An advocacy group that has become the biggest thorn in the side of broadcast television station ownership groups has written to the FCC urging the Carr Commission “to prevent and deter ‘Big Broadcasters’ from evading meaningful FCC review of broadcast transactions.”
The American Television Alliance (ATVA)‘s big beef? Enabling “Big Four” duopolies “at consumers’ expense.”
In a five-page ex parte filing tied to MB Docket No. 22-459, the much-delayed 2022 Quadrennial Regulatory Review, the ATVA presents the following argument: broadcasters have created new “Big Four” duopolies “in a manner that evades FCC scrutiny.”
How so?
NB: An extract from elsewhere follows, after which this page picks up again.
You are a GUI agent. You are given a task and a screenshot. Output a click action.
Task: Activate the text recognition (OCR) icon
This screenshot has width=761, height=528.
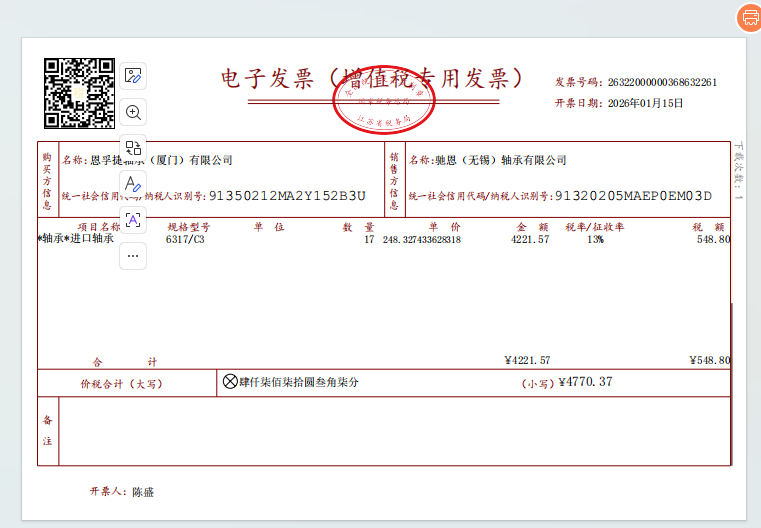[x=133, y=220]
HWG LLP counsel Michael Nilsson writes on behalf of the ATVA by stating that, in his client’s view, the Commission reviews transfers or assignments of licenses that would create such duopolies. “If, however, a broadcaster first acquires an affiliation from a station, and only later (if at all) acquires the station license that formerly held this affiliation, it can evade this review,” he argues.
That is why the ATVA and its members have argued that the Commission should elaborate a methodology for evaluating combinations of “Big Four” network affiliates, noting, “Only by doing so can the Commission establish a consistent, predictable framework for considering—as it must do—the benefits and harms arising from such combinations, the latter to include higher consumer prices and a loss of local news.”
The narrative of “higher consumer prices” is one driven by DirecTV, in particular, in a series of battles it has attempted to wage at the Commission but with zero success in swaying Republican leadership. Meanwhile, the “loss of local news” is a conversation driven by the elimination of multiple viewpoints; consolidation has led to increased local news coverage and more newscasts in some instances.
At the root of the ex parte filing from ATVA is the Media Bureau’s April 3 approval of two applications from Sinclair Inc. — one involving KMYT-41 in Tulsa and the other linked to WNBW-TV in Gainesville-Ocala.
In each instance, Sinclair obtained a “Big Four” network affiliation from these stations, adding it as a digital multicast offering to a station they already own in the DMA. Then, with the Carr Commission seeking to “modernize” FCC local TV ownership rules and granting waivers in practically every instance, transfer of control applications were filed by Sinclair seeking the purchase of these now-former network affiliates.
For the ATVA, that’s a sly evasion of rules that still exist. “The Commission should put an end to these practices,” the ATVA’s legal counsel concluded. “It should modify its rules in order to ensure proper oversight over such transactions, and to limit the increasingly widespread consolidation in the television marketplace.”